## WHAT THE TASK REQUIRES
Starting at the beginning of the records and going on through the line with "click(x=378, y=142)", give those lines again with "status circle" swapped for "status dot" and nothing else changed. Omit the pictures.
-- RECORD LIST start --
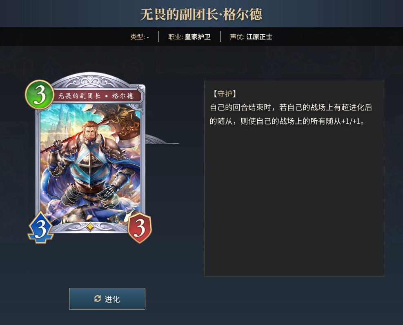This screenshot has width=403, height=325.
Task: Click the 职业 label
Action: click(175, 37)
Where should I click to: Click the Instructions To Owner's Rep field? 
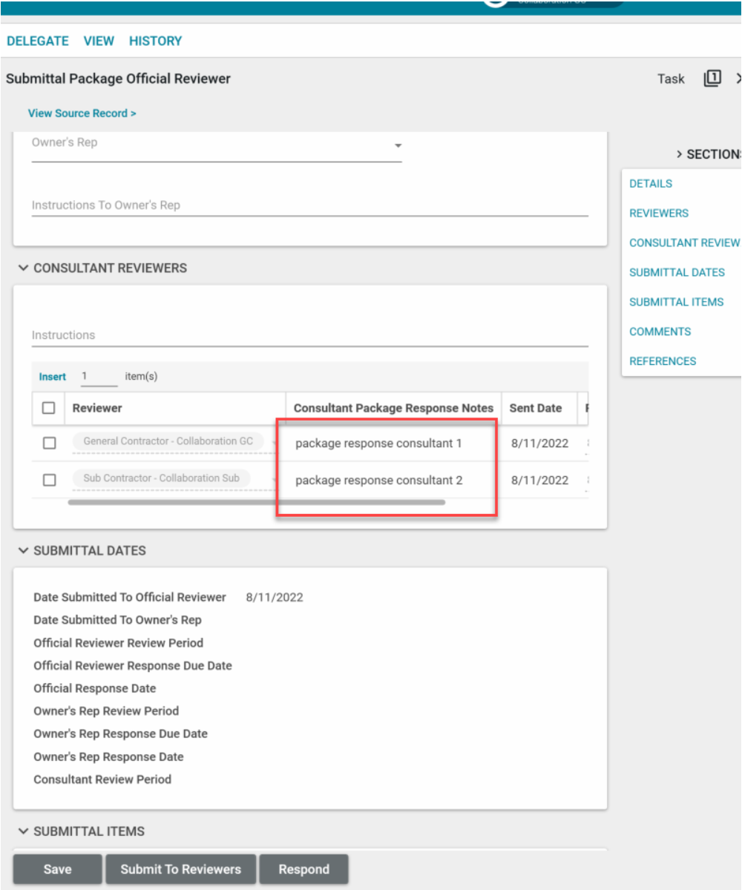point(309,205)
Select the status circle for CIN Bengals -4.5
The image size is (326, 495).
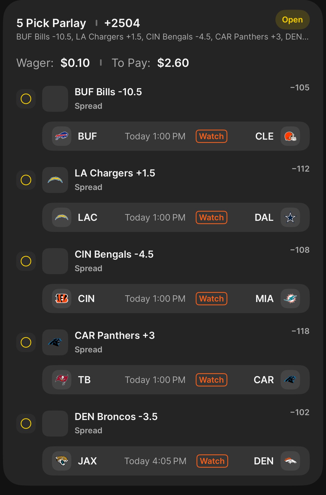26,261
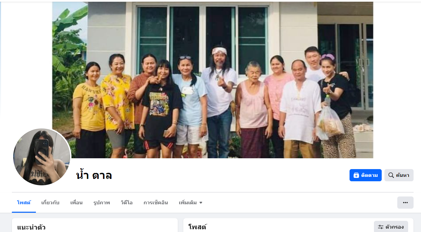Click the โพสต์ section heading in feed
This screenshot has width=421, height=232.
click(197, 227)
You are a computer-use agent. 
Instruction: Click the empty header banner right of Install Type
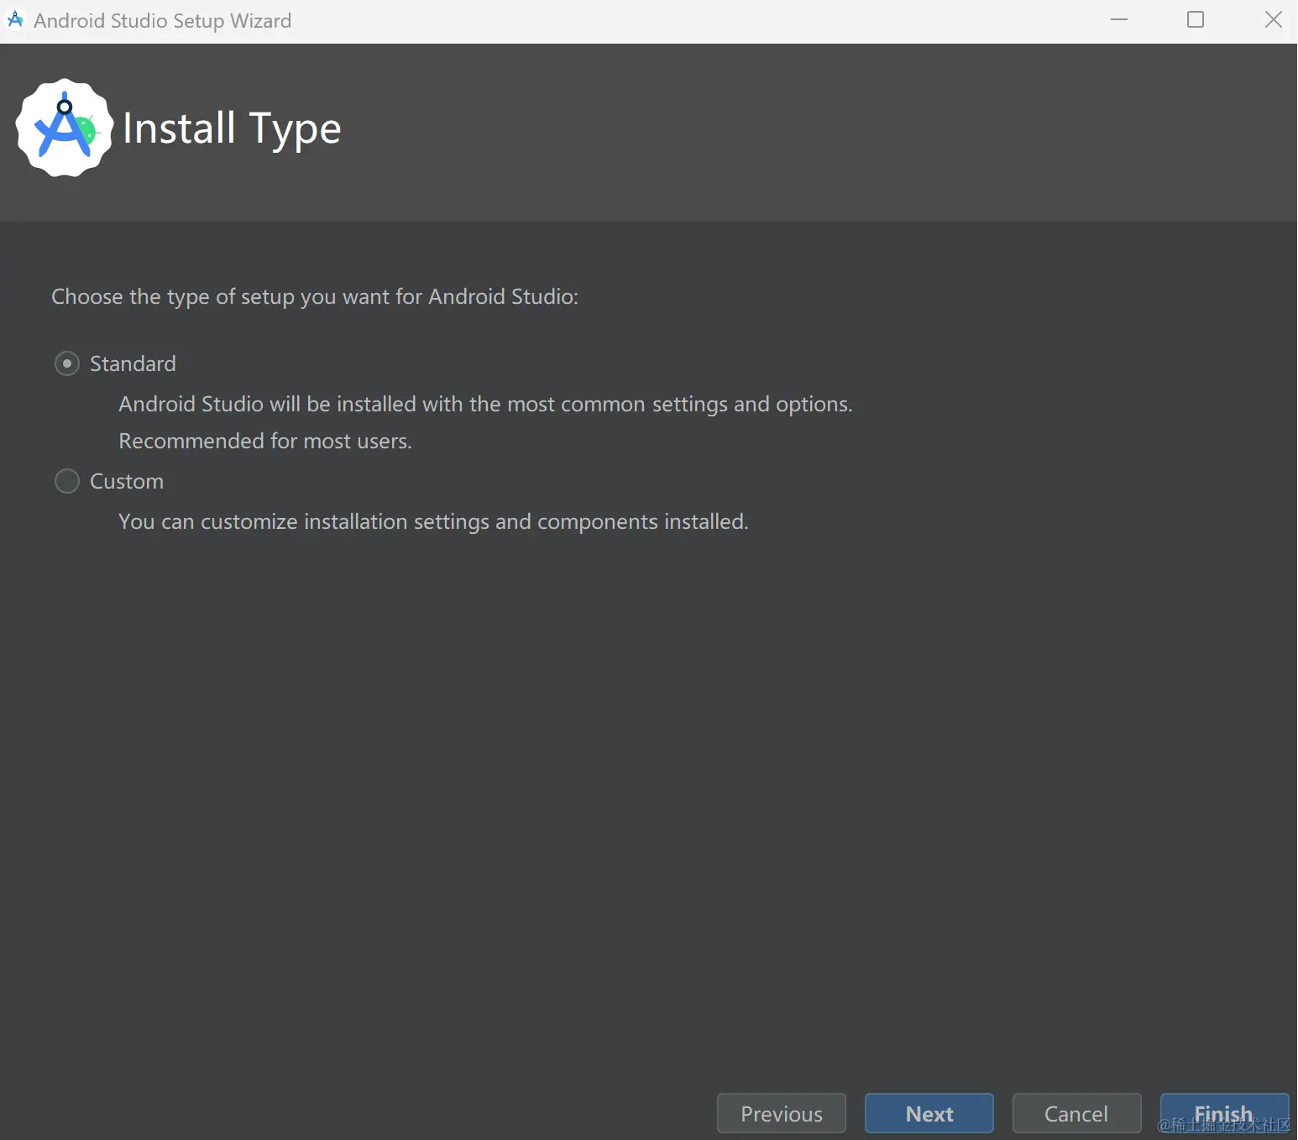click(x=798, y=130)
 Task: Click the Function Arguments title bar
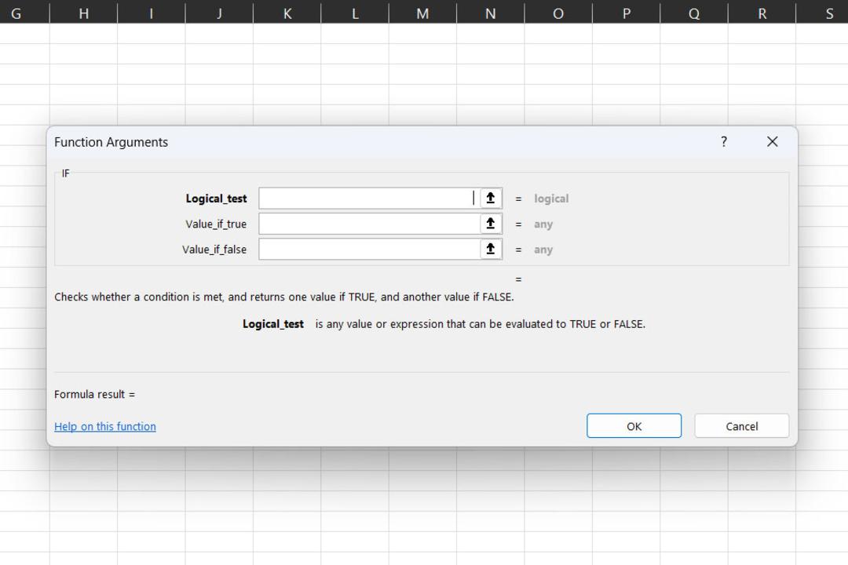click(x=378, y=142)
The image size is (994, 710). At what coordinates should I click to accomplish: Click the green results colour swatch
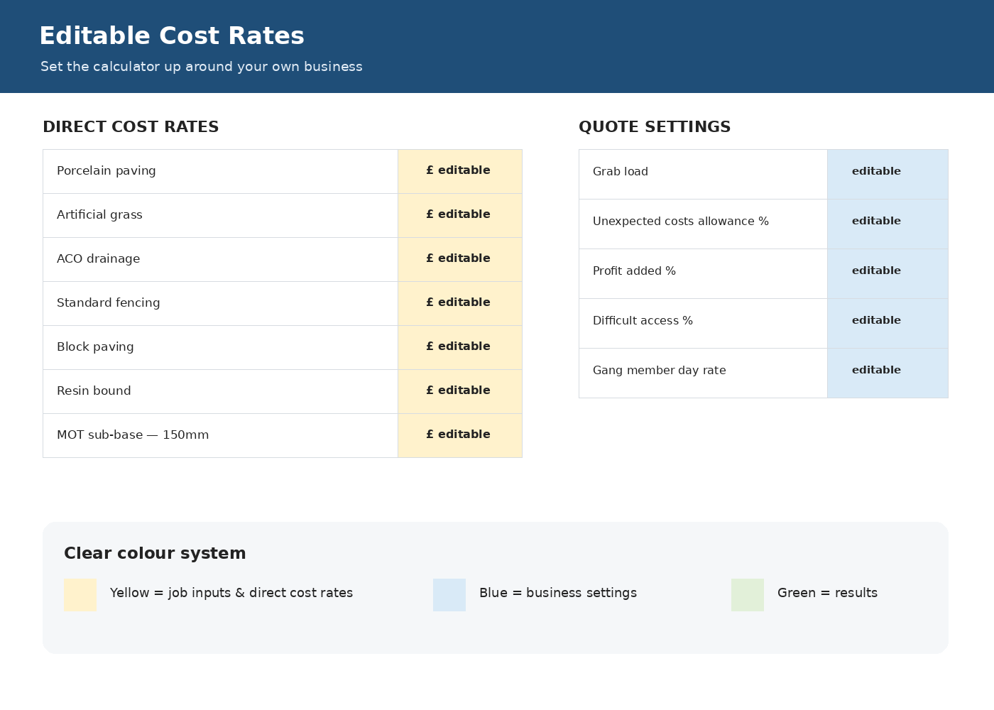(748, 595)
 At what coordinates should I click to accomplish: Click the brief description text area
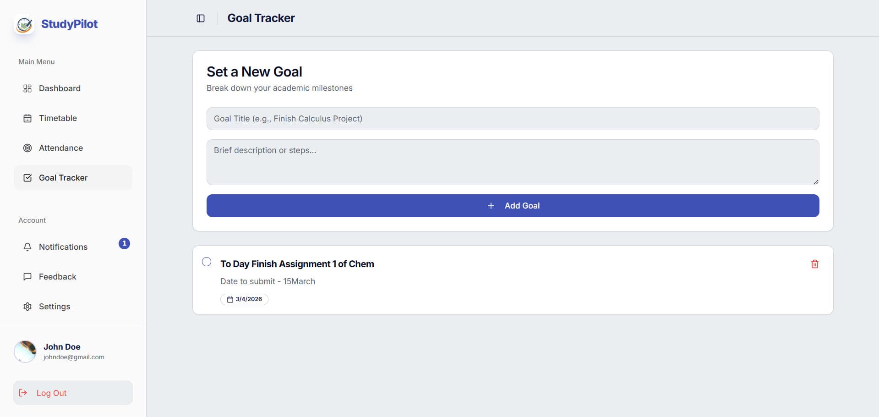[x=513, y=162]
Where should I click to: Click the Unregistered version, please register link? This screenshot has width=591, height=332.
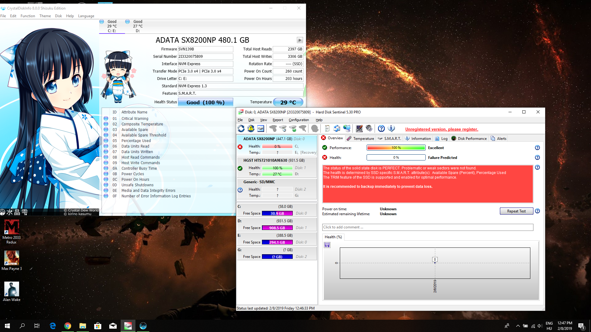[x=441, y=129]
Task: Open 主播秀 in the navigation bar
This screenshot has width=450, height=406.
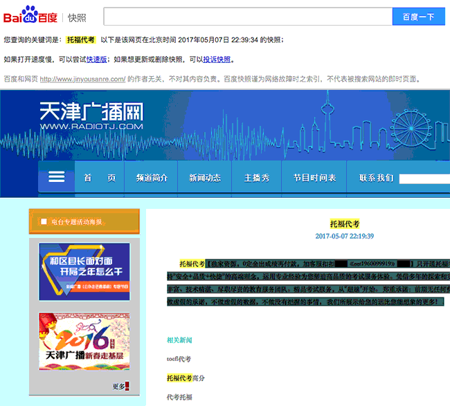Action: tap(256, 178)
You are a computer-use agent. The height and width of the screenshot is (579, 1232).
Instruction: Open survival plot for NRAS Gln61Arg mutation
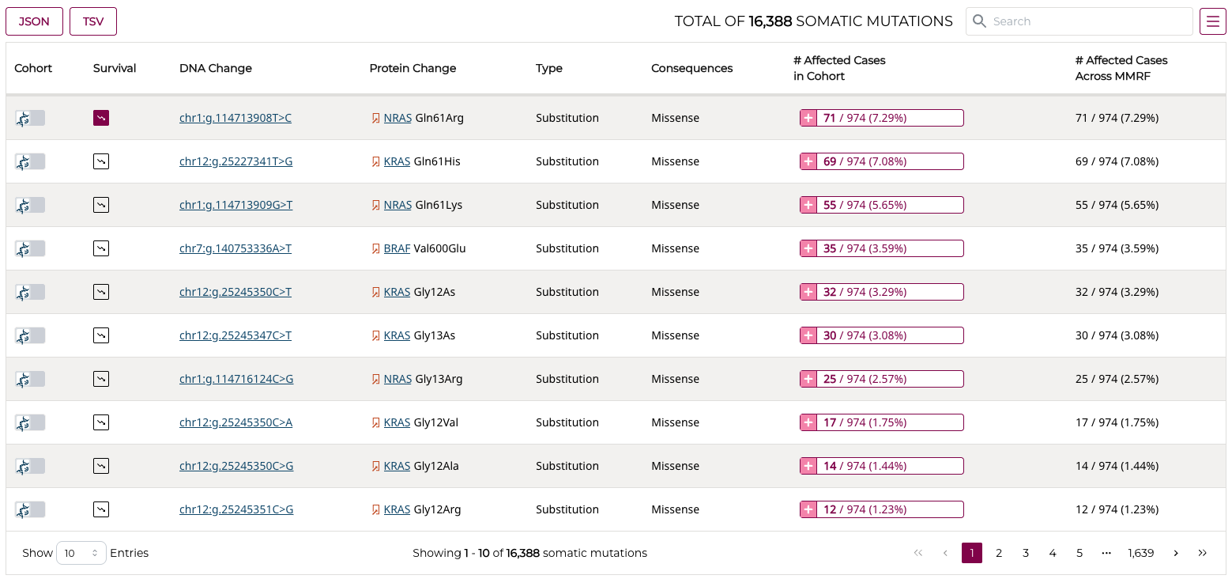101,117
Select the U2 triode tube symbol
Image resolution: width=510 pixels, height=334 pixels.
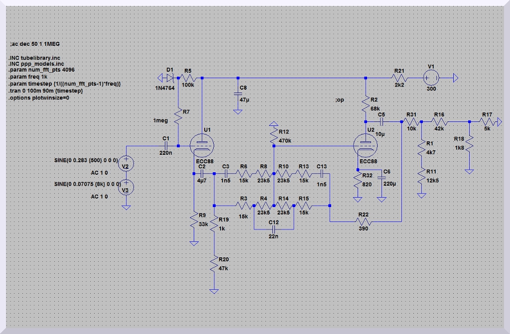coord(366,145)

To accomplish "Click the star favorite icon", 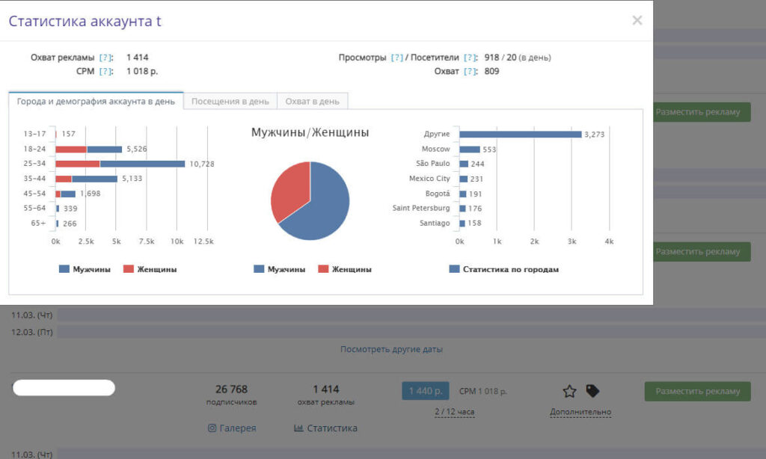I will (x=569, y=391).
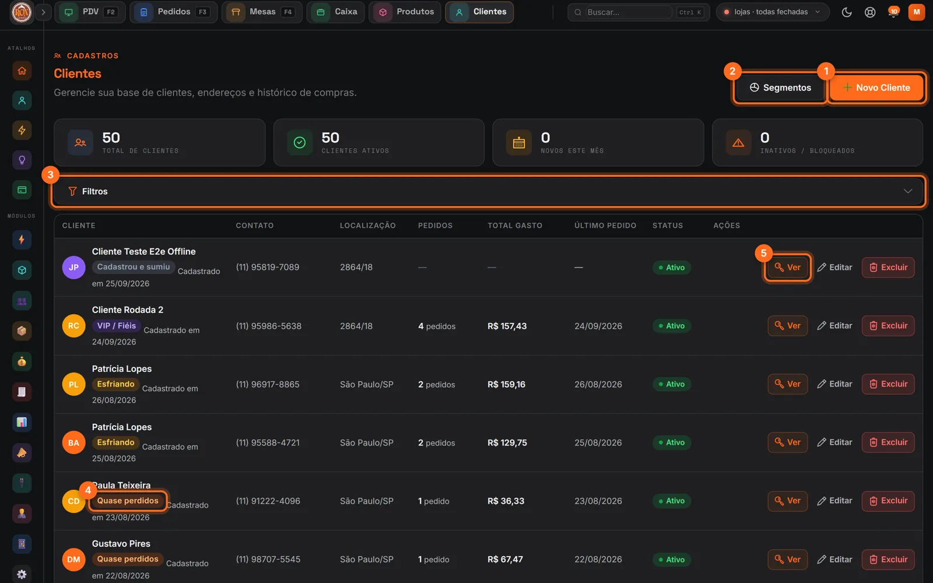Screen dimensions: 933x583
Task: Click Ver for Cliente Teste E2e Offline
Action: click(x=787, y=268)
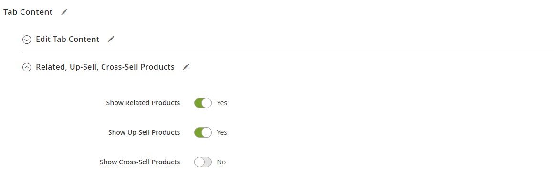Click the Show Cross-Sell Products label
The height and width of the screenshot is (192, 554).
coord(140,162)
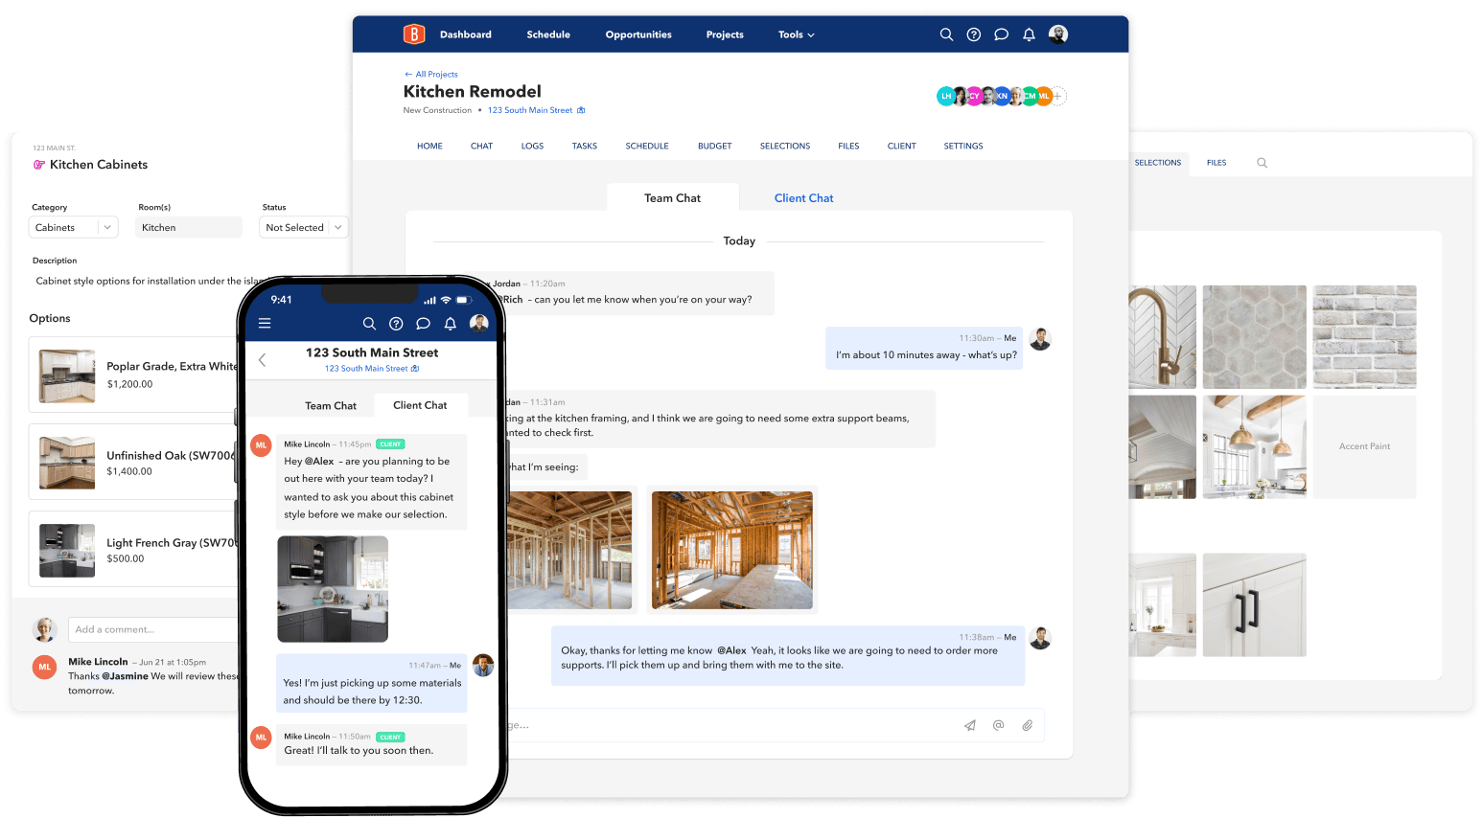Viewport: 1483px width, 818px height.
Task: Open notifications with the bell icon
Action: click(x=1028, y=34)
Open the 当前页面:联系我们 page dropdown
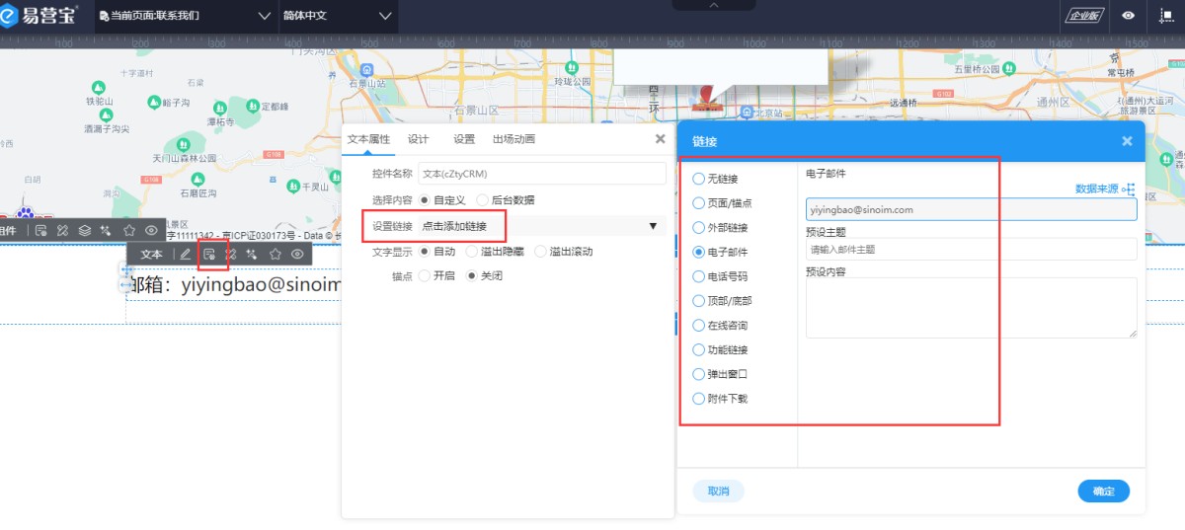 click(185, 16)
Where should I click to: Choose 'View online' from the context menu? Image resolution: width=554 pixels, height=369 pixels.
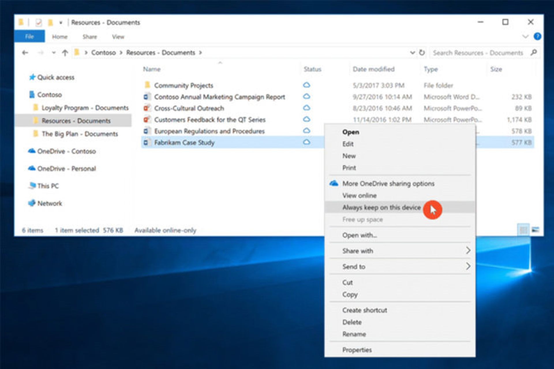click(x=359, y=195)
-- RECORD LIST end --
## FINISHED EXERCISE
This screenshot has width=403, height=325.
Task: Click the 职业 label
Action: click(175, 37)
Where should I click to: Click the Instructions To Owner's Rep field? 
point(309,205)
Select the status dot for CIN Bengals -4.5
The image size is (326, 495).
26,261
Click the โพสต์ section heading in feed
This screenshot has width=421, height=232.
click(197, 227)
You are a computer-use agent. 
Instruction: Click the empty header banner right of Install Type
click(x=798, y=130)
 Task: Click the Function Arguments title bar
click(x=378, y=142)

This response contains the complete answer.